This clinical study seeks to address four independent questions that are all part of the delivery of care associated with the provision of a single item of treatment; an indirect restoration (known as a 'crown') to restore and cover a damaged tooth. The provision of a crown requires a series of sequential clinical and laboratory stages stages:

  1. Stage 1 - Preliminary impression. Taking a pre-operative impression of the tooth to be crowned. This will be used to enable the fabrication of the temporary crown after the tooth has been prepared. This is standard care and follows established clinical protocols.
  2. Stage 2 - Preparation of the tooth. This involves cutting the tooth back to make space for the crown that will be fabricated to replace the missing structure.
  3. Stage 3 - Taking an impression of the prepared tooth. From this a duplicate model will be made to fabricate the crown. To take the impression, the dentist will need to gently push the gums away from the tooth by fractions of a millimeter so that the margins of the preparation are clearly discernible.
  4. Stage 4 - Provision of a temporary restoration that will provide satisfactory function for a limited period of time, until the definitive crown can be fitted. This temporary crown is designed to have a finite short-term durability and have an ease of manufacture and subsequent removal; hence the use of a specific cement that will enable this.
  5. Stage 5 - Fitting of the definitive restoration. This is designed to be a durable restoration, with a mean life expectancy measured in years, but which is ultimately determined by a number of clinical, biological and patient specific parameters. Definitive restorations are fitted with cement designed to retain the crown in permanent manner.

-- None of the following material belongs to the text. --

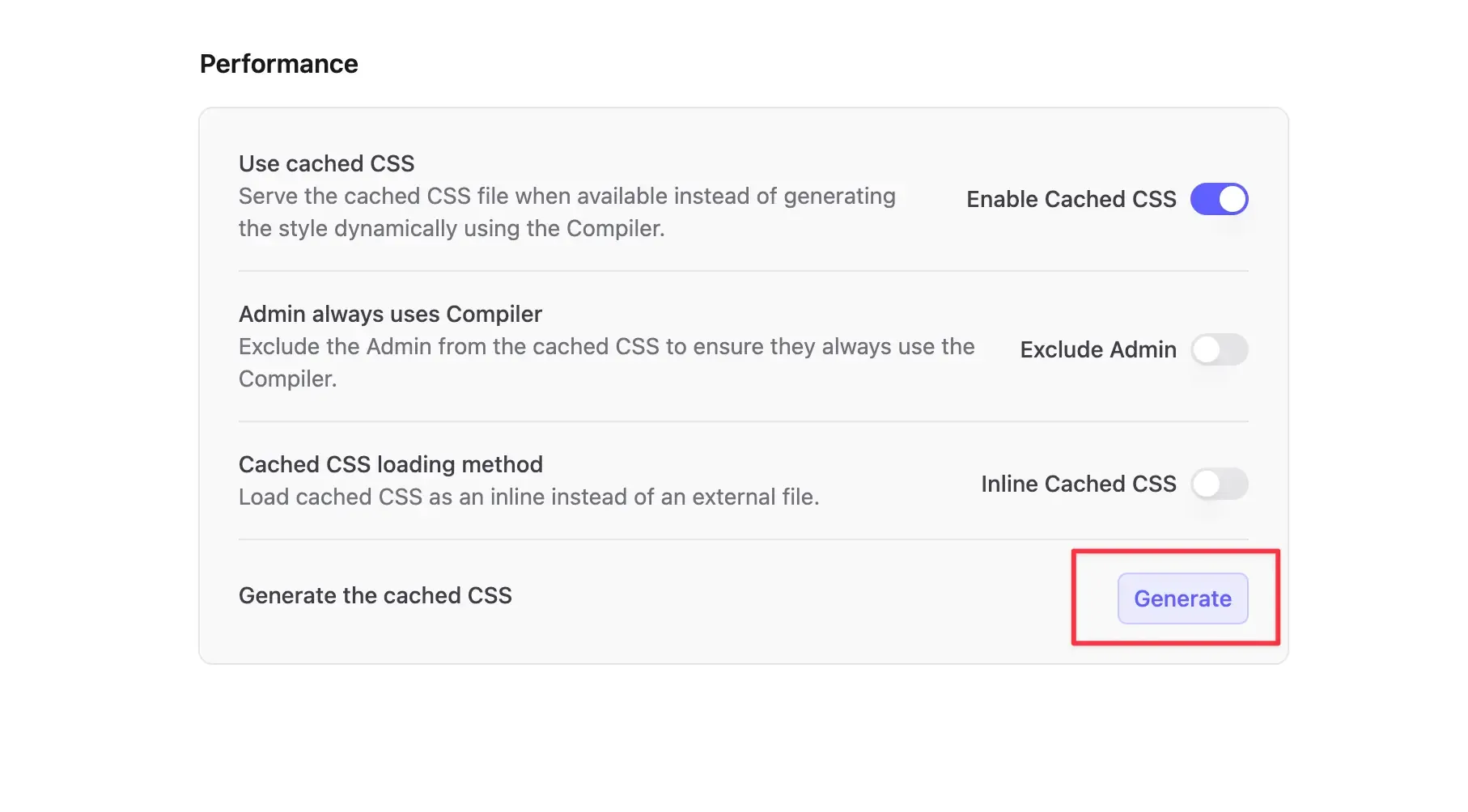Click the 'Use cached CSS' setting title
This screenshot has width=1468, height=812.
(326, 163)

Condition or disease Intervention/treatment Phase
Dental Caries Other: Impression intervention Not Applicable

Study Type : Interventional  (Clinical Trial)
Estimated Enrollment : 20 participants
Allocation: Randomized
Intervention Model: Crossover Assignment
Masking: None (Open Label)
Primary Purpose: Other
Official Title: Clinical Pilot Study of: Astringent Retraction Paste, Imprint™ 4 VPS, Imprint 4™ Preliminary, Intra-oral Syringes, 3M ESPE New Temporary Restoration (SuPro 100 and Temporary Cement), RelyX™ Unicem™ 2 Automix Cement, Lava™ Plus Zirconia Crowns
Study Start Date : October 2016
Estimated Primary Completion Date : April 2021
Estimated Study Completion Date : July 2021

Resource links provided by the National Library of Medicine

MedlinePlus related topics: Tooth Decay

Arm Intervention/treatment
Innovation treatment 3M ESPE materials

The Innovation treatment arm will receive the innovation treatment first and then crossover to receive the standard clinical practice treatment during the Impression intervention.

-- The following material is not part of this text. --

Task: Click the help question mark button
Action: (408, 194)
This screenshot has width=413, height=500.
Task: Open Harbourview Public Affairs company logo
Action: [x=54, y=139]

Materials to be used all 3M ESPE - Astringent Retraction Paste, Imprint™ 4 Preliminary, Imprint™4 VPS, Imprint™ 4 Bite, Intra-oral syringes, Impression Tray,

Other: Impression intervention
The 1st intervention will compare two clinical impression techniques The Innovation treatment arm will receive the innovation treatment first and then crossover to receive the standard clinical practice treatment. The standard clinical practice treatment will receive the standard clinical practice treatment first and then crossover to receive the innovation treatment.

standard clinical practice treatment

The standard clinical practice treatment will receive the standard clinical practice treatment first and then crossover to receive the innovation treatment during the Impression intervention

Materials as per the operating dentist's choice to be recorded on CRF

Other: Impression intervention
The 1st intervention will compare two clinical impression techniques The Innovation treatment arm will receive the innovation treatment first and then crossover to receive the standard clinical practice treatment. The standard clinical practice treatment will receive the standard clinical practice treatment first and then crossover to receive the innovation treatment.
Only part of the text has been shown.